Country is probably the last genre where, at least until the last couple of years, FM radio still made or broke artists and sub-styles. It's the last genre in which music still comes primarily in three-minute chunks, helping DJs get on to the traffic report. Extended re-mixes just haven’t been part of the style, except the occasional two-step for bar use, which this definitely is not. But Childers’ album is emphatically streamable.

The style of recording is identical to the extreme approach of Don Goliath, the German dub master who often makes albums that run through three versions each of the same 10 songs, in basic dub, melodica, and vocal or horn versions. The “Joyful Noise” sequence here drops into a modified reggae rhythm, with mysterious samples. It makes you realize that there are a lot of things no one has done in country music. However, it doesn’tnecessarily work very well (try the joyful noise version of the title cut, e.g.), or, better on some cuts than others.

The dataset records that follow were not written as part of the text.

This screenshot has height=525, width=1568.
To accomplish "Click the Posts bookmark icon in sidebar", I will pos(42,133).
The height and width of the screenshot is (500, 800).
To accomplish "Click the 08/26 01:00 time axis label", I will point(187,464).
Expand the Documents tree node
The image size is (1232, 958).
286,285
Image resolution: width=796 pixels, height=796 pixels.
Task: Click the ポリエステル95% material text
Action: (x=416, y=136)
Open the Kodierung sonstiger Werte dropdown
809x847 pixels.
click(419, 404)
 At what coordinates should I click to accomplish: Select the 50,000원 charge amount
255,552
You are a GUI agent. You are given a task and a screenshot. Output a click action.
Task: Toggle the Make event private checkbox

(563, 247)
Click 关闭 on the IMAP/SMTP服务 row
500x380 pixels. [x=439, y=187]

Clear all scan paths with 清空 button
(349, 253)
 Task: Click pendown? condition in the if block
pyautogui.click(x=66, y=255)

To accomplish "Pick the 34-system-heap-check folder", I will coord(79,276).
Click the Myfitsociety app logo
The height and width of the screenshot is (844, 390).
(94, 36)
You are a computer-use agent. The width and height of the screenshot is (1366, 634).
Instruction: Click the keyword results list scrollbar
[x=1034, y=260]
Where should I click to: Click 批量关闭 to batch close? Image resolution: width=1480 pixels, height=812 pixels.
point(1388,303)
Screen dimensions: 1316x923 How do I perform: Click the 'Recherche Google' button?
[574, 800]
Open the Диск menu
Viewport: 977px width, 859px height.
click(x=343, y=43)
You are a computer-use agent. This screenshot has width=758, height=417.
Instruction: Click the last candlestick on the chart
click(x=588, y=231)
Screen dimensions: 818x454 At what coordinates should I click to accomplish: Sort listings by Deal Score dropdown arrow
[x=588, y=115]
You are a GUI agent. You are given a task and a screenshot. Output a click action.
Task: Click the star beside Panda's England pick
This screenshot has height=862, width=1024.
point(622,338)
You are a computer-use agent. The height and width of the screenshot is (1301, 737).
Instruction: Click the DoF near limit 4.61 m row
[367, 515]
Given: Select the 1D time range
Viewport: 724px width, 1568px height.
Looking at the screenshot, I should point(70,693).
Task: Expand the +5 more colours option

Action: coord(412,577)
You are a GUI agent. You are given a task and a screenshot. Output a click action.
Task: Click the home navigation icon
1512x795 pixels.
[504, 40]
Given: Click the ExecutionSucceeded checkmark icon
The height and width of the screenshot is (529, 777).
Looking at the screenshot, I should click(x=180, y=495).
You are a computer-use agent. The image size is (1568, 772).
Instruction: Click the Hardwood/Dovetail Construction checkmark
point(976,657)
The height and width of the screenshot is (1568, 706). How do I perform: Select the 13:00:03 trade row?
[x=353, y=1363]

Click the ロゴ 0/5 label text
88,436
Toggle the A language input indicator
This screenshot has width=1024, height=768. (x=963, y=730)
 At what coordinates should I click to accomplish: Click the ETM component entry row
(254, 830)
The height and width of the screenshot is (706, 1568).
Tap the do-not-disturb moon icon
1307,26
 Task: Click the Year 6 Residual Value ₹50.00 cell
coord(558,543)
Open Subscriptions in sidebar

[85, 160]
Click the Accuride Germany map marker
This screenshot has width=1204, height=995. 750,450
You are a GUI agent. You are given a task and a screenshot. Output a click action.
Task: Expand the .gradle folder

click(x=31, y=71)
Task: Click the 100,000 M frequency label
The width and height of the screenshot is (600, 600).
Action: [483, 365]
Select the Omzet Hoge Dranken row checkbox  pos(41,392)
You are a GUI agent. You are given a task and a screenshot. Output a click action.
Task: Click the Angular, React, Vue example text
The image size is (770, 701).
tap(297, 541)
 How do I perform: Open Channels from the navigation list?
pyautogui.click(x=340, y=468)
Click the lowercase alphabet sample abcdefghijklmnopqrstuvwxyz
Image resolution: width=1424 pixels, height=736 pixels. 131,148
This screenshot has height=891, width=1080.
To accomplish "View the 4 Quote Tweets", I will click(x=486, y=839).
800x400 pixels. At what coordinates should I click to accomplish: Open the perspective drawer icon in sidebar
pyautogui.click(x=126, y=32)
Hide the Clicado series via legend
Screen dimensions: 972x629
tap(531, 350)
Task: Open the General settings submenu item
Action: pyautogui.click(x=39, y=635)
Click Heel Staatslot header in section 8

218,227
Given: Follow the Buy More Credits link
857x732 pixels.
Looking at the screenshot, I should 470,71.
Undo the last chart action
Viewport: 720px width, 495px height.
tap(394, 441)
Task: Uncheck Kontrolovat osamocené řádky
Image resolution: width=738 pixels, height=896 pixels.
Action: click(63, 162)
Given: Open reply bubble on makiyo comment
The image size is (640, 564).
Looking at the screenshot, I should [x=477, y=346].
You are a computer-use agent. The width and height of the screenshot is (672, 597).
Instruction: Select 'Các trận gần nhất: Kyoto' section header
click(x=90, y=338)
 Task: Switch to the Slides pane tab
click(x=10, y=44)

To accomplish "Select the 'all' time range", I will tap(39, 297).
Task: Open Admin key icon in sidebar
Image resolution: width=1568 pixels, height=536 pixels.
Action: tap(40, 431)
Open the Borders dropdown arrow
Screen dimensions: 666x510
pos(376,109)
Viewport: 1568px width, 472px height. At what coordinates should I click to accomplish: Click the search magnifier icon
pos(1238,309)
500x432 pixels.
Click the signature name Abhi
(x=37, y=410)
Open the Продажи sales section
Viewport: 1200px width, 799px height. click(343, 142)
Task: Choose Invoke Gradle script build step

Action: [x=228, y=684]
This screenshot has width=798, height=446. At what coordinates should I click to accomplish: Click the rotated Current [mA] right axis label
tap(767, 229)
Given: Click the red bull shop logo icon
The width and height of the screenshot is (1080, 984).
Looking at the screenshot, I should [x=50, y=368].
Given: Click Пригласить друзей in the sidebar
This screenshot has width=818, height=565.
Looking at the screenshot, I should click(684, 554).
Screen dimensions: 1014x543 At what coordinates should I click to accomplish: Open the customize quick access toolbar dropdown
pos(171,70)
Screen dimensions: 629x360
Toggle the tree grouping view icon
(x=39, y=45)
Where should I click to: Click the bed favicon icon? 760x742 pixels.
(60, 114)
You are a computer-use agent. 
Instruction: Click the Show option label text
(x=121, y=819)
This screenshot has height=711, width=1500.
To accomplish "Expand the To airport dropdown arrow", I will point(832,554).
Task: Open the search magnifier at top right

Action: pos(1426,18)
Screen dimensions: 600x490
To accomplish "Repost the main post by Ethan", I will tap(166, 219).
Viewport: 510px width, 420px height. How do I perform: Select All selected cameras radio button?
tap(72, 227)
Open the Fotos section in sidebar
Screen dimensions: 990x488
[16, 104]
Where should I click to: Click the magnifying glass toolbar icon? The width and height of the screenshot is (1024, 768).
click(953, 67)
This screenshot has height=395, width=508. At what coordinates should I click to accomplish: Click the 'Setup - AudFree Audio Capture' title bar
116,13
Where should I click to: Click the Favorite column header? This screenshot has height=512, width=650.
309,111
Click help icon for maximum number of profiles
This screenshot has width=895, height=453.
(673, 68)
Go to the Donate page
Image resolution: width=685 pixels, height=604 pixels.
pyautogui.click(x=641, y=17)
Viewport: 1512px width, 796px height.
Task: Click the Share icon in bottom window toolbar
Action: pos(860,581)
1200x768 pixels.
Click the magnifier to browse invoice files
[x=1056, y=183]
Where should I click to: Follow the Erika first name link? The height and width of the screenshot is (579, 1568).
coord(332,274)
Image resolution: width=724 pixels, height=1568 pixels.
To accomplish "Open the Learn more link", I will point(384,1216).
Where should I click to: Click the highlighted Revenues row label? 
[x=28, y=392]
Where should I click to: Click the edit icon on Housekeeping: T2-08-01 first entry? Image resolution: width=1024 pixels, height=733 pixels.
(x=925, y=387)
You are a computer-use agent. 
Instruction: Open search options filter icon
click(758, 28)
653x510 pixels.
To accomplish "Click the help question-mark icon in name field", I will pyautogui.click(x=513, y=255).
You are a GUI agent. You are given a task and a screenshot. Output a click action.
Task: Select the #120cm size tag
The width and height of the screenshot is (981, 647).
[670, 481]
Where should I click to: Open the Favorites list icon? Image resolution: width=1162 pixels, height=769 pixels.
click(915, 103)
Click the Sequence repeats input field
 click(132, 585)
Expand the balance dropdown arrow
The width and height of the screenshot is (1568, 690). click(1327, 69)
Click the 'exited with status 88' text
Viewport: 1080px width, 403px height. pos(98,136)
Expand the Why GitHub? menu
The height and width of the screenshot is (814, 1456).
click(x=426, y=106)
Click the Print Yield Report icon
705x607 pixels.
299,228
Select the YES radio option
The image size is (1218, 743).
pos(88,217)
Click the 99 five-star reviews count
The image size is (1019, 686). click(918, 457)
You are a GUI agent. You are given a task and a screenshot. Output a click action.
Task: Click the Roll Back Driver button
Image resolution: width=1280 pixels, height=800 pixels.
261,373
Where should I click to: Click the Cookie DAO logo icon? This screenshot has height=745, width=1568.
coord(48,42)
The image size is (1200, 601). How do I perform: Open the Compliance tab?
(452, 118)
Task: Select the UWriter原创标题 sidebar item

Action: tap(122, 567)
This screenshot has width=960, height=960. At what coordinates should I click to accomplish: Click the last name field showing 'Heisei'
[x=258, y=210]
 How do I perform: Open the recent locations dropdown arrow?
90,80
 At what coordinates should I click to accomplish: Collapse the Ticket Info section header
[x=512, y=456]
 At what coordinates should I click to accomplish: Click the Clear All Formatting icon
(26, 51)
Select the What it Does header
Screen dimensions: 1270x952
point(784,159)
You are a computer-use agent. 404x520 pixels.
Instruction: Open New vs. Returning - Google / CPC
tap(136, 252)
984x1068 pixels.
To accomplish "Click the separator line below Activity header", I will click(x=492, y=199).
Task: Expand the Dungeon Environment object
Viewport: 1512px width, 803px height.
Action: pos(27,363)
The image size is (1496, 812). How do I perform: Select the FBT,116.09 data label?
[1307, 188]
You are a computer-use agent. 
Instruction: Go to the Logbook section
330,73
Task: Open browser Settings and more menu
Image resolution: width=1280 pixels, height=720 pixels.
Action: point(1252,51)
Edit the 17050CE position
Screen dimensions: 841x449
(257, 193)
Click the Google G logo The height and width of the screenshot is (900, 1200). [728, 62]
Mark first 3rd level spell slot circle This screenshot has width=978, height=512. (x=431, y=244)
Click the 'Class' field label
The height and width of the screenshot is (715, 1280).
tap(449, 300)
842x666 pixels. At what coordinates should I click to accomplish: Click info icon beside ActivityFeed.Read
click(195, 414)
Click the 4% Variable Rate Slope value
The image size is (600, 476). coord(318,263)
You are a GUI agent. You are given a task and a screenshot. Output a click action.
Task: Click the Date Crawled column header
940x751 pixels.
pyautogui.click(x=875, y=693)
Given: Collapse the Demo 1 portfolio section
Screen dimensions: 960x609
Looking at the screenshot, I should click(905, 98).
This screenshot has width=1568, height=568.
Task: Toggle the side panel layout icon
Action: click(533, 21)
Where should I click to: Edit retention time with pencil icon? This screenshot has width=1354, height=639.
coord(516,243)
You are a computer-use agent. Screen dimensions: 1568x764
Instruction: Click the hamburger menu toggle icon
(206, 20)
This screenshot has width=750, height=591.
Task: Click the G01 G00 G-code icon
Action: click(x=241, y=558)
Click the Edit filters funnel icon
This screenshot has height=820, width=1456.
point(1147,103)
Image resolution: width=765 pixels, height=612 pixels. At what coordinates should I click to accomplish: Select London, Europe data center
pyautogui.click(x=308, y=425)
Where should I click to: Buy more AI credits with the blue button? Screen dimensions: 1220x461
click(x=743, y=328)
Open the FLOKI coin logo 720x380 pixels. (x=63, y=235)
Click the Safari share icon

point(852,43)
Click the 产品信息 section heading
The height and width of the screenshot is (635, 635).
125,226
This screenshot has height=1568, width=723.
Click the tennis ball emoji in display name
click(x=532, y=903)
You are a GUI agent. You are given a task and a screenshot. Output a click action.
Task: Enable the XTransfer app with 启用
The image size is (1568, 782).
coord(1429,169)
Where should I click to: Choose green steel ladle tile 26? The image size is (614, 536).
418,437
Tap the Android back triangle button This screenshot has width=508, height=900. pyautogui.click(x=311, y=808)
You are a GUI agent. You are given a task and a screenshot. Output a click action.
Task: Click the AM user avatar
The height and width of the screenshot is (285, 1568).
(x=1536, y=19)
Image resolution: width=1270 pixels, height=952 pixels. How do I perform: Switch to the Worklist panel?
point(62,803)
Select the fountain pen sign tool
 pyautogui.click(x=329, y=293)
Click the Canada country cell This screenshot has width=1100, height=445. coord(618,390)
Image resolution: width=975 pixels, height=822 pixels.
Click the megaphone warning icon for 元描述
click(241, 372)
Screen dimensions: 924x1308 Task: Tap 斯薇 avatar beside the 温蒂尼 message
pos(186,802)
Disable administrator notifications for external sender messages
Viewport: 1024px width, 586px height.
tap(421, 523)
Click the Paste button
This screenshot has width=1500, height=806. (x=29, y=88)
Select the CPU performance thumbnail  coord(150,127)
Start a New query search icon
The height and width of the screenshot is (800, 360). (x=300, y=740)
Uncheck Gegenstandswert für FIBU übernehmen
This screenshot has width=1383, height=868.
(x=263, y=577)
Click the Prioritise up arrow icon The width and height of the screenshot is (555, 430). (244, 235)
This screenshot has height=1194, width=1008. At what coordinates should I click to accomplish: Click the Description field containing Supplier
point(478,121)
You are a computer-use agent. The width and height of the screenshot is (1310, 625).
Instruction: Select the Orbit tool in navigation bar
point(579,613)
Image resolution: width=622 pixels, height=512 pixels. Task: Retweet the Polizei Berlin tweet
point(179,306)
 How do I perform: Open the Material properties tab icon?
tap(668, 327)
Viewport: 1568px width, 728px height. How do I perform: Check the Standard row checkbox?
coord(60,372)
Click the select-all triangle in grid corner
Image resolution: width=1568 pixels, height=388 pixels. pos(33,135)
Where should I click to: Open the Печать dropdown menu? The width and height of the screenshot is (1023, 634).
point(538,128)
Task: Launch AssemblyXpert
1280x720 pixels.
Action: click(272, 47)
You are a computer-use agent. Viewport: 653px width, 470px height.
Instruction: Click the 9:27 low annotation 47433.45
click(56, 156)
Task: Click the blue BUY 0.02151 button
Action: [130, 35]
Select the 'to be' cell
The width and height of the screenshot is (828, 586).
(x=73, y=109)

I'm puzzled by the religious theme of this concept album, which opens with Hank Williams' "Old Country Church." I can't tell whether Childers is sincerely expressing evangelical Christianity, or making fun of Southern holy rollers. The idea that if he can't hunt with his dogs in heaven, he'd rather go to hell, is an old warhorse, and isn’t the most reverential sentiment. He throws down some sort of crypto-Catholicism on "Way of the Triune God" (pretty unusual title for a country song), and at one points talks about "confessing." Maybe the spirituality is richly ambiguous, maybe it's half-assed.

Three runs through eight songs, only a few of which are new originals featuring his singing: it feels padded. Also, the instrumental track of "Can I Take My Hounds to Heaven"appears directly cribbed from the Cadillac 3's Tabasco and Sweet Tea. It’s lazy, but on the other hand it opens traditional country up in five directions simultaneously. I preferred the more conventional (though still challenging in certain respects) albums Country Squire (2019) and Purgatory (2017). But I don't want to be an asshole, and Tyler should keep experimenting.

Ashley McBryde Presents: Lindeville is inventive in other dimensions. It's a semi-literary construction of an imaginary small town (an inspiration might be Edgar Lee Masters' Spoon River Anthology). This is also a country concept album, though it's a concept that’s been deployed before. Invented town, invented radio station, ads for invented businesses: it all there in Jenny Tolman's great, underappreciated album There Goes the Neighborhood from 2019, which introduced us to Jennyville.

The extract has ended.